What is expected: Report every line below that holds the word "agent".

--- Recorded data Enclosed Below ---

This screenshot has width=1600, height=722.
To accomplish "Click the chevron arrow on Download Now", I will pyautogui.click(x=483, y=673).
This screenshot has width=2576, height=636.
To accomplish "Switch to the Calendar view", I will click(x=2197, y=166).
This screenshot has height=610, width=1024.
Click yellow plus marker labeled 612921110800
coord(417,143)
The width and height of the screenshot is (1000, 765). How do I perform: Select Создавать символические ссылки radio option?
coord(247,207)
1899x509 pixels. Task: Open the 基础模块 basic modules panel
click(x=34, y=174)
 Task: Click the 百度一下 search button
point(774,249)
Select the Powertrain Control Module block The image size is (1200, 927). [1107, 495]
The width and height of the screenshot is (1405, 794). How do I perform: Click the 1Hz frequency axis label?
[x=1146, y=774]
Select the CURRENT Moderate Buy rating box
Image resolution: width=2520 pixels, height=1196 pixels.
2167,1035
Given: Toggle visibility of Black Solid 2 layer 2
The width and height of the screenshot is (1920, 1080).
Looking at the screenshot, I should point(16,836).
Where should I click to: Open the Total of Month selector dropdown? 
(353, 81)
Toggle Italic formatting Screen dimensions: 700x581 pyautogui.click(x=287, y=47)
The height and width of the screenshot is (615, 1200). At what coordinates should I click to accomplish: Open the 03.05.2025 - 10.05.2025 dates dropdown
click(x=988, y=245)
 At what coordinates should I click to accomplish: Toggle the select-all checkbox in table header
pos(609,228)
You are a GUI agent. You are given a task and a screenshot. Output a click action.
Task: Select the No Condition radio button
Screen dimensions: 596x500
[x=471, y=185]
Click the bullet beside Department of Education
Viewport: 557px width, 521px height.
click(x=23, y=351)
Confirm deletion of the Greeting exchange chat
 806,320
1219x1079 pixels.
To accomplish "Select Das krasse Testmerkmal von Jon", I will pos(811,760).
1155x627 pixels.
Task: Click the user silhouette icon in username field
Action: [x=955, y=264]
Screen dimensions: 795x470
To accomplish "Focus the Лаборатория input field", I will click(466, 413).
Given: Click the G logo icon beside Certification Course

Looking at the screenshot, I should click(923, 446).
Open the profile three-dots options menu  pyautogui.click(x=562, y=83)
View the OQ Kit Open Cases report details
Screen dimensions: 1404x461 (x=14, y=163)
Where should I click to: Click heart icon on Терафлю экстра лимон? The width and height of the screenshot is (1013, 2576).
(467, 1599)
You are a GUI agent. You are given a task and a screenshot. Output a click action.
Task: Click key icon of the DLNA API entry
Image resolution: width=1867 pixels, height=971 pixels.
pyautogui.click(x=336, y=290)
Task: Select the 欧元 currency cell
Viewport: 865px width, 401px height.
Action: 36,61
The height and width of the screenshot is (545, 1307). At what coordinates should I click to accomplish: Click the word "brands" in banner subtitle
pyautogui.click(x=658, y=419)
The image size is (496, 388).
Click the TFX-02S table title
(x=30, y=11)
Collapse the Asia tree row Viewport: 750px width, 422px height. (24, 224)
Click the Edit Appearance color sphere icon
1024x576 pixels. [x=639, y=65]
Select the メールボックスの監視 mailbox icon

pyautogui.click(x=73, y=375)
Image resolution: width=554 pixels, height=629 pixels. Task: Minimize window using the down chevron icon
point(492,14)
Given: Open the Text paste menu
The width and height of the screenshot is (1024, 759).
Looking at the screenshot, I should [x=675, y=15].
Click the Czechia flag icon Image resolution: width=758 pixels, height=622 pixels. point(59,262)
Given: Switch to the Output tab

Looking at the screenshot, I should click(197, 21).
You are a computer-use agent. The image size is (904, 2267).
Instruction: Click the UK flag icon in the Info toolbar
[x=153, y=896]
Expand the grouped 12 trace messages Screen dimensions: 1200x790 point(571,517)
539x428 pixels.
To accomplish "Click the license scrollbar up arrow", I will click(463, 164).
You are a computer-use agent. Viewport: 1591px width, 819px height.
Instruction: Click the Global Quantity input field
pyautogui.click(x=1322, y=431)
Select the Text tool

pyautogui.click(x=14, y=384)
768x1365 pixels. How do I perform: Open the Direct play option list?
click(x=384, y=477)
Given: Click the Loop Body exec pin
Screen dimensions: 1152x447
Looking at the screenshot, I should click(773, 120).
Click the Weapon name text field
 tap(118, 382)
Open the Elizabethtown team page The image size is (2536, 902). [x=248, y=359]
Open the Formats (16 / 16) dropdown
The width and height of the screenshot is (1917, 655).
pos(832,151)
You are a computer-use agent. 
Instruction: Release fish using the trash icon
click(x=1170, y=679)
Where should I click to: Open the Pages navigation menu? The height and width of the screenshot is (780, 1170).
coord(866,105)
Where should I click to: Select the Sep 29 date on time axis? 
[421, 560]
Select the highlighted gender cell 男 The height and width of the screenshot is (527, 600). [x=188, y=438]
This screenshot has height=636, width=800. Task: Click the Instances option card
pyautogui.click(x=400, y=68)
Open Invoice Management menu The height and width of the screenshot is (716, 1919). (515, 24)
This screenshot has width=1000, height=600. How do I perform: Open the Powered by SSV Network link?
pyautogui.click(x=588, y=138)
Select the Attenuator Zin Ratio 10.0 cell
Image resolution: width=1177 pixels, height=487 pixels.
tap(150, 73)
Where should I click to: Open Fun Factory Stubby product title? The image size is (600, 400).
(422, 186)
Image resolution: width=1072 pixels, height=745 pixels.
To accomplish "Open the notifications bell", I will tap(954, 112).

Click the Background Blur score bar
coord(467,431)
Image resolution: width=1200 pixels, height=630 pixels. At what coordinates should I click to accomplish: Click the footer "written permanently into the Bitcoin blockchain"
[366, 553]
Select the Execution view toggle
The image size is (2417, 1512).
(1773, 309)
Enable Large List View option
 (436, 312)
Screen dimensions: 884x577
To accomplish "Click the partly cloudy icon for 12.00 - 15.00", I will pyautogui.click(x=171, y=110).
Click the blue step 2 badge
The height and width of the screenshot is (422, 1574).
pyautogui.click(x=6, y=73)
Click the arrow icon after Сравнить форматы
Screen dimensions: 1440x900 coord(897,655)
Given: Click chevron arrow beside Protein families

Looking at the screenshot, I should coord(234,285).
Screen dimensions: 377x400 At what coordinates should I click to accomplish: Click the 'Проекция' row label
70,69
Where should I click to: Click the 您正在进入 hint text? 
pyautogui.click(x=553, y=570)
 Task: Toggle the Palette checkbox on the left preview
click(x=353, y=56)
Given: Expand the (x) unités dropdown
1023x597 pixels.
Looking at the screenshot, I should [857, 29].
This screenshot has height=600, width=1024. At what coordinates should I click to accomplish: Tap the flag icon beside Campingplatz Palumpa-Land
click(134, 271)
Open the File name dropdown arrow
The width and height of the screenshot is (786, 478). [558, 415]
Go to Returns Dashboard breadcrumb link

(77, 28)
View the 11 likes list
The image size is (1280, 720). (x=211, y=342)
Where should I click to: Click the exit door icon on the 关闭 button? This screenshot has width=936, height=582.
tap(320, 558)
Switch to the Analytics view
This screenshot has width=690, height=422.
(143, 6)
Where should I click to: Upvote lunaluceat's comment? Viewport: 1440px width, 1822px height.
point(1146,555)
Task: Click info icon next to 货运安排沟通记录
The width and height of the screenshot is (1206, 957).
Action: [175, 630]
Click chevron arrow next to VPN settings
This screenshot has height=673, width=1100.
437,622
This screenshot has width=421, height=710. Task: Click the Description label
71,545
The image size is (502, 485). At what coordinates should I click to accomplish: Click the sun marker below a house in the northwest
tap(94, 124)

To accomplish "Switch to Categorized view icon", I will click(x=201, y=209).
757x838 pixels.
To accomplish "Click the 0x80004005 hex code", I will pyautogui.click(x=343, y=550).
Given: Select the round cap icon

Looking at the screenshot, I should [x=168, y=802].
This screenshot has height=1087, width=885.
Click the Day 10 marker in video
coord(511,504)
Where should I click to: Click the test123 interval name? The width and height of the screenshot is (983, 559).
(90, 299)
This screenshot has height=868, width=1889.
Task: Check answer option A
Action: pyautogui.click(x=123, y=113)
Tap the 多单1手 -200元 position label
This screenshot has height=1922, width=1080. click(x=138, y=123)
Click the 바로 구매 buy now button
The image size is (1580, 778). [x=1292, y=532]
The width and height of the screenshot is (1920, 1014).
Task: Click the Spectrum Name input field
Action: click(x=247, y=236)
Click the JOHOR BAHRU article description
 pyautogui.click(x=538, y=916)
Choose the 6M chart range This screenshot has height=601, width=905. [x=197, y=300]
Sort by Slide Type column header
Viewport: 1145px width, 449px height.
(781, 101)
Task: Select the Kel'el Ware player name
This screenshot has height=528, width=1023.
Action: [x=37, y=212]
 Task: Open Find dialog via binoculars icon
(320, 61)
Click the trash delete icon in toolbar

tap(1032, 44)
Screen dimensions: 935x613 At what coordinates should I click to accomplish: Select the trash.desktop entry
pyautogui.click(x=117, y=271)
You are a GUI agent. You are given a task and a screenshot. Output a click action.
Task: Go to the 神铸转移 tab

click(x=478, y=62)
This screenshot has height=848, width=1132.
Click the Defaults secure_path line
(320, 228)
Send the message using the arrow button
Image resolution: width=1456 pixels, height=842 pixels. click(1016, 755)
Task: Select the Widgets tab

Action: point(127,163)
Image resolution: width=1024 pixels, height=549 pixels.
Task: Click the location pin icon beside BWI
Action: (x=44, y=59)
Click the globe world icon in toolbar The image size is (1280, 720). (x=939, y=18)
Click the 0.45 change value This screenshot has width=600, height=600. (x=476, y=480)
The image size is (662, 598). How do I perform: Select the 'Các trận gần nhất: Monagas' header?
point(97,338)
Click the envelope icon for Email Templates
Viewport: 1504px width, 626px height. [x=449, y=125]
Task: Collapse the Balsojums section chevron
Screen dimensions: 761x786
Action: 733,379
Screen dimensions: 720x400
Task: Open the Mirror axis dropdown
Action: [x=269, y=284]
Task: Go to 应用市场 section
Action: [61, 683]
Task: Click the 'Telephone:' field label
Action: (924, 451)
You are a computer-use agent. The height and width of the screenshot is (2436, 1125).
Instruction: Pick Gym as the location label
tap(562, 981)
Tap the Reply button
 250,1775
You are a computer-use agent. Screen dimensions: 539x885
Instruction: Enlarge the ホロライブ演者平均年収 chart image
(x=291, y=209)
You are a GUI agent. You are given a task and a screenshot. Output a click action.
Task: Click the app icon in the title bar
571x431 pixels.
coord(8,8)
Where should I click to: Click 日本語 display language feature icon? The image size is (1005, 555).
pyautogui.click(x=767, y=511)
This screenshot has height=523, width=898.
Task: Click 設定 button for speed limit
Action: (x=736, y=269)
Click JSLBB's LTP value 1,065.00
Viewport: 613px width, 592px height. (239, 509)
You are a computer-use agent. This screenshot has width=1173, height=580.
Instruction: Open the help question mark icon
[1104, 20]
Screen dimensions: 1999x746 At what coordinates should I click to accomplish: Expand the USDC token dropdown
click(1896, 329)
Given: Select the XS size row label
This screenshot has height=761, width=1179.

--- End of Enclosed Recorded data ---

The answer:
You are a GUI agent. You are given a task and a screenshot. Output a click action.
You are a GUI agent. You are given a task and a screenshot. Output a click action.
You are a computer-use agent. The image size is (904, 2267).
You are a computer-use agent. Viewport: 1591px width, 819px height.
You are a computer-use agent. 
You are a GUI agent. You are given a task and a screenshot. Output a click action.
You are a computer-use agent. The height and width of the screenshot is (2436, 1125).
You are a computer-use agent. Screen dimensions: 539x885
You are a GUI agent. You are given a task and a screenshot. Output a click action.
You are a computer-use agent. This screenshot has width=1173, height=580.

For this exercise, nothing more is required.